■ Data entries
________________

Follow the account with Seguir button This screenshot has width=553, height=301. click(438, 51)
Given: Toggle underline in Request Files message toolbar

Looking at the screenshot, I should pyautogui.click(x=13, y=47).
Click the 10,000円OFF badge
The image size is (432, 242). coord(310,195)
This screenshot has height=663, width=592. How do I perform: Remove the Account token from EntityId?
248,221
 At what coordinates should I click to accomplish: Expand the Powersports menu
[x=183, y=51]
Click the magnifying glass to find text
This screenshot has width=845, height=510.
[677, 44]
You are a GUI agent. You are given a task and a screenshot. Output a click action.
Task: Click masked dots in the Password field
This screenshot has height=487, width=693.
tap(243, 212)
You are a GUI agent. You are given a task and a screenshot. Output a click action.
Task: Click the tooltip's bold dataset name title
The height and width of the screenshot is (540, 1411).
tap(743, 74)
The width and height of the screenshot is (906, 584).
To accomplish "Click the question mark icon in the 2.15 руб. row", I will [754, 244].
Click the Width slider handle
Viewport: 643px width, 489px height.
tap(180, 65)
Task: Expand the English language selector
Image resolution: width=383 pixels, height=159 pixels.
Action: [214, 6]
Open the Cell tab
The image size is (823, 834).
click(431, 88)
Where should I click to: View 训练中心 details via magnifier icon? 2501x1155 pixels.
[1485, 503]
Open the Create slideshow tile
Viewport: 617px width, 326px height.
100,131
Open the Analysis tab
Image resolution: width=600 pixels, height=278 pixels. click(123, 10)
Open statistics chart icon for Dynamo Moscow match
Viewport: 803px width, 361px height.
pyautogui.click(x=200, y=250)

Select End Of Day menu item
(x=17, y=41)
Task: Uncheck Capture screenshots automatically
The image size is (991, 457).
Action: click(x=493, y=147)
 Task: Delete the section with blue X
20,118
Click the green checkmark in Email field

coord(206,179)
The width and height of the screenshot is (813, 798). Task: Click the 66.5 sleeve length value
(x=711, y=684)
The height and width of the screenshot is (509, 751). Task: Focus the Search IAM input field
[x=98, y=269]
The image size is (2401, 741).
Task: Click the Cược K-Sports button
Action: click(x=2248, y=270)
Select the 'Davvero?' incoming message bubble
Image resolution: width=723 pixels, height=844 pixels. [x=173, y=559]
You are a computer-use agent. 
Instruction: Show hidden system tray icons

________________

■ ABOUT THIS EXERCISE
Print all of the records, leaving each one exactly as it appears above.

■ ANSWER SECTION
Follow the account with Seguir button This screenshot has width=553, height=301. click(438, 51)
Given: Toggle underline in Request Files message toolbar

Looking at the screenshot, I should pyautogui.click(x=13, y=47).
Click the 10,000円OFF badge
The image size is (432, 242). coord(310,195)
This screenshot has height=663, width=592. How do I perform: Remove the Account token from EntityId?
248,221
 At what coordinates should I click to accomplish: Expand the Powersports menu
[x=183, y=51]
Click the magnifying glass to find text
This screenshot has width=845, height=510.
[677, 44]
You are a GUI agent. You are given a task and a screenshot. Output a click action.
Task: Click masked dots in the Password field
This screenshot has height=487, width=693.
tap(243, 212)
You are a GUI agent. You are given a task and a screenshot. Output a click action.
Task: Click the tooltip's bold dataset name title
The height and width of the screenshot is (540, 1411).
tap(743, 74)
The width and height of the screenshot is (906, 584).
To accomplish "Click the question mark icon in the 2.15 руб. row", I will [754, 244].
Click the Width slider handle
Viewport: 643px width, 489px height.
tap(180, 65)
Task: Expand the English language selector
Image resolution: width=383 pixels, height=159 pixels.
Action: [214, 6]
Open the Cell tab
The image size is (823, 834).
click(431, 88)
Where should I click to: View 训练中心 details via magnifier icon? 2501x1155 pixels.
[1485, 503]
Open the Create slideshow tile
Viewport: 617px width, 326px height.
100,131
Open the Analysis tab
Image resolution: width=600 pixels, height=278 pixels. click(123, 10)
Open statistics chart icon for Dynamo Moscow match
Viewport: 803px width, 361px height.
pyautogui.click(x=200, y=250)

Select End Of Day menu item
(x=17, y=41)
Task: Uncheck Capture screenshots automatically
The image size is (991, 457).
Action: click(x=493, y=147)
 Task: Delete the section with blue X
20,118
Click the green checkmark in Email field

coord(206,179)
The width and height of the screenshot is (813, 798). Task: Click the 66.5 sleeve length value
(x=711, y=684)
The height and width of the screenshot is (509, 751). Task: Focus the Search IAM input field
[x=98, y=269]
The image size is (2401, 741).
Task: Click the Cược K-Sports button
Action: click(x=2248, y=270)
Select the 'Davvero?' incoming message bubble
Image resolution: width=723 pixels, height=844 pixels. [x=173, y=559]
You are a computer-use agent. 
Instruction: Show hidden system tray icons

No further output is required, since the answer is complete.